We study whether taxi companies can simultaneously save petroleum and money by transitioning to electric vehicles. We propose a process to compute the return on investment of transitioning a taxi corporation’s fleet to electric vehicles. We use Bayesian data analysis to infer the revenue changes associated with the transition. We do not make any assumptions about the vehicles’ mobility patterns; instead, we use a time-series of GPS coordinates of the company’s existing petroleum-based vehicles to derive our conclusions. As a case study, we apply our process to a major taxi corporation, Yellow Cab San Francisco (YCSF). Using current prices, we find that transitioning their fleet to battery electric vehicles and plug-in hybrid electric vehicles is profitable for the company.

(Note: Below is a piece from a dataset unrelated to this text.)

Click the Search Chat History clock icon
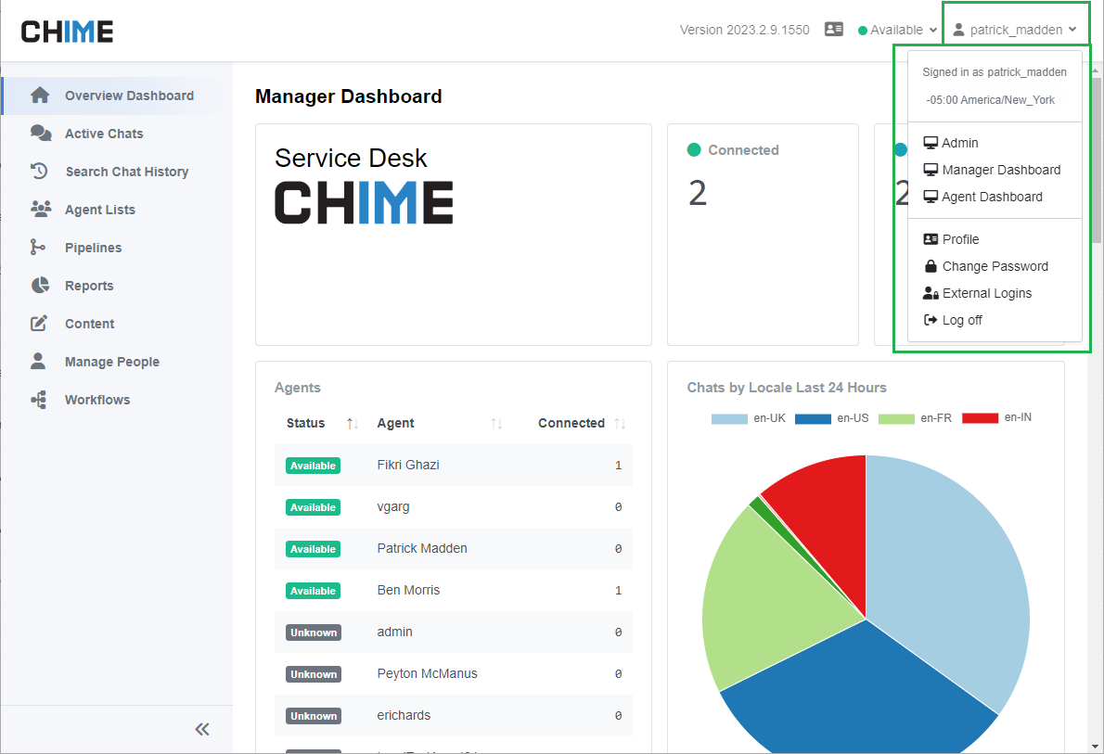(40, 172)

Furthermore, given that gasoline prices in San Francisco are only 5.4 % higher than the rest of the United States, but electricity prices are 75 % higher; taxi companies with similar practices and mobility patterns in other cities are likely to profit more than YCSF by transitioning to electric vehicles. Copyright Springer Science+Business Media New York 2014

Suggested Citation

  • Tommy Carpenter & Andrew Curtis & S. Keshav, 2014. "The return on investment for taxi companies transitioning to electric vehicles," Transportation, Springer, vol. 41(4), pages 785-818, July.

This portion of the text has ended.